• Task goal:
Pictures are to be excluded. Please print only the lines from the one containing "Open a new tab with plus icon" through the end of the data, exactly as they appear.
::: Data supplied
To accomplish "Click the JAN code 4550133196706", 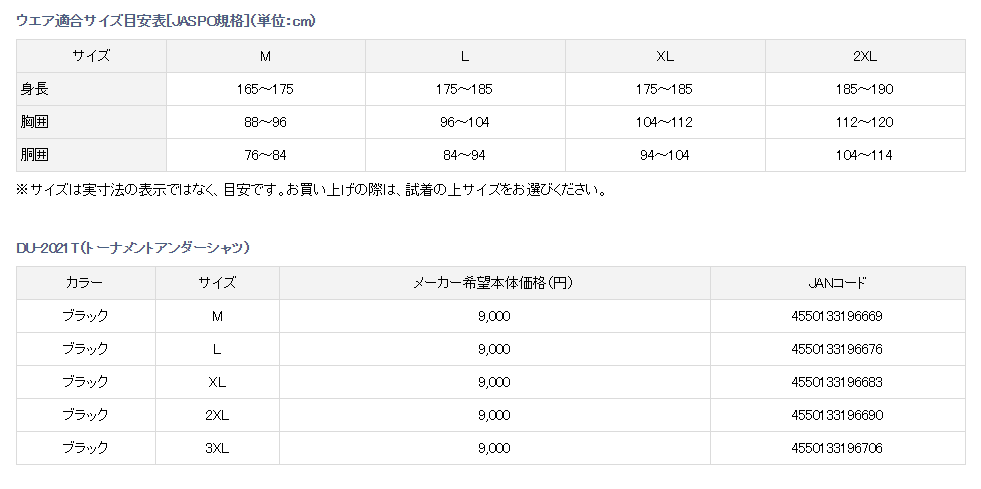I will point(837,448).
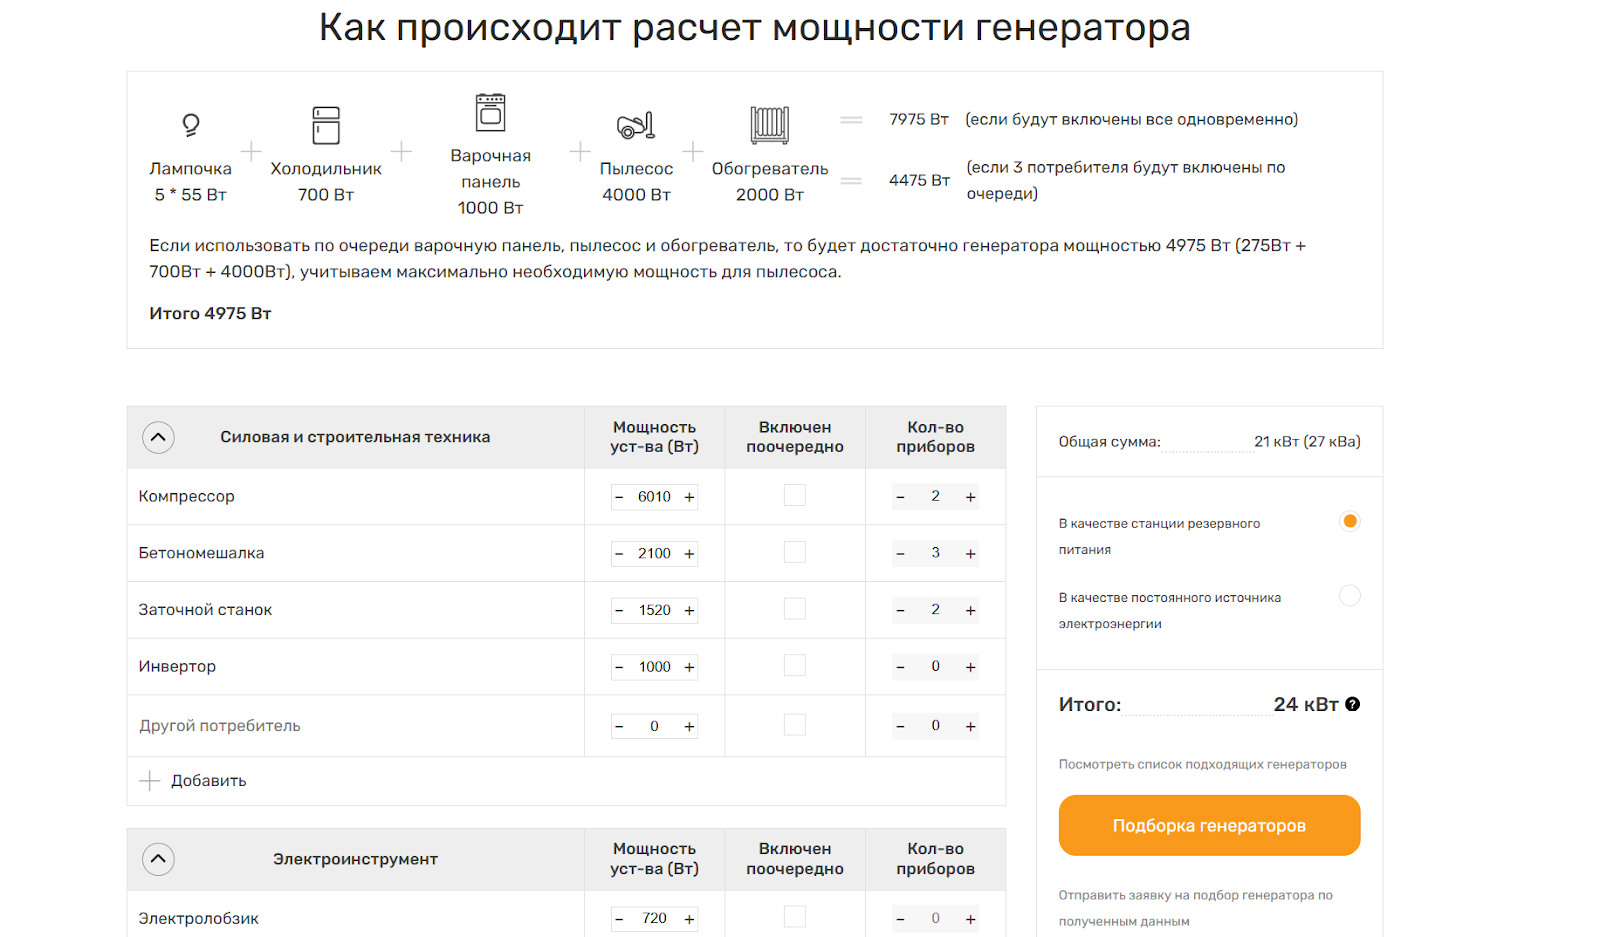Choose 'В качестве постоянного источника электроэнергии' radio

(x=1349, y=596)
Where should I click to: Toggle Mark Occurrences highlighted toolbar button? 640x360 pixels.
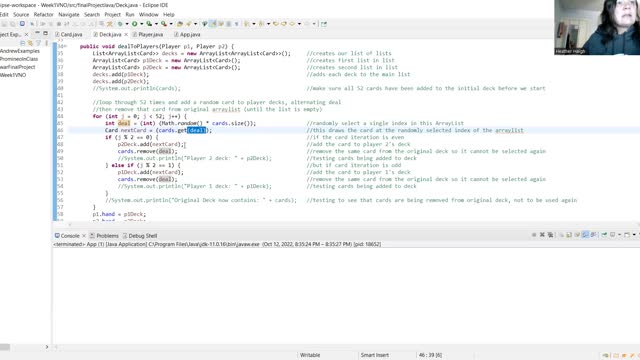tap(213, 24)
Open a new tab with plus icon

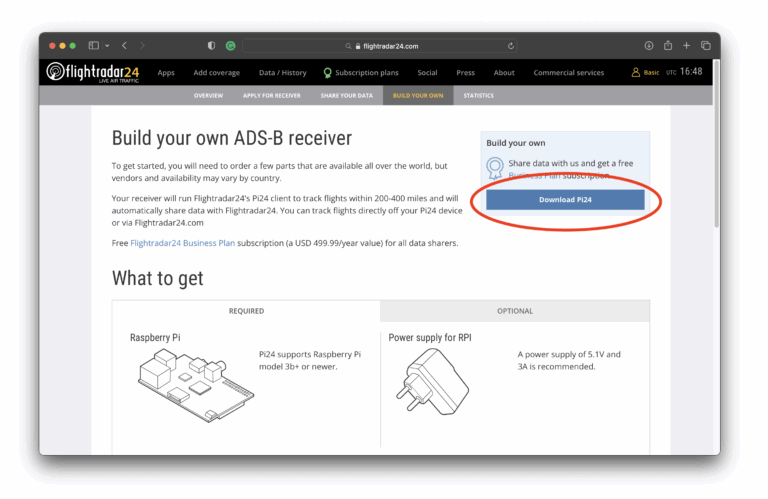[687, 46]
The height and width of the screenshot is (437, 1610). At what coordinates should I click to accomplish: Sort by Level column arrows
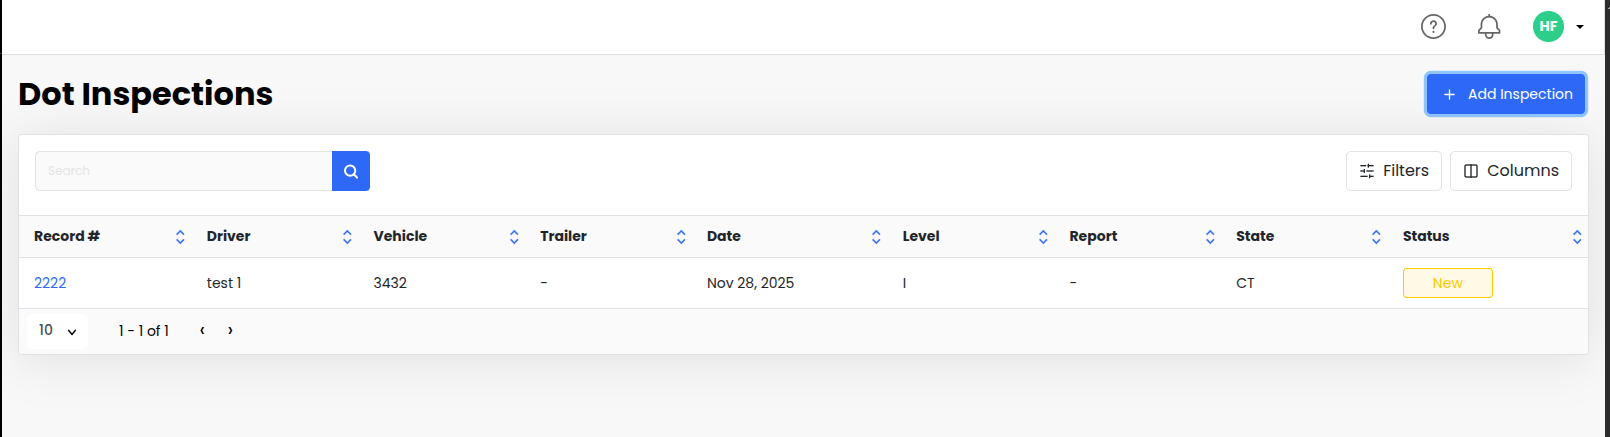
::::::
• Response box:
Open a new tab with plus icon

[687, 46]
The height and width of the screenshot is (437, 1610). At what coordinates should I click to accomplish: Sort by Level column arrows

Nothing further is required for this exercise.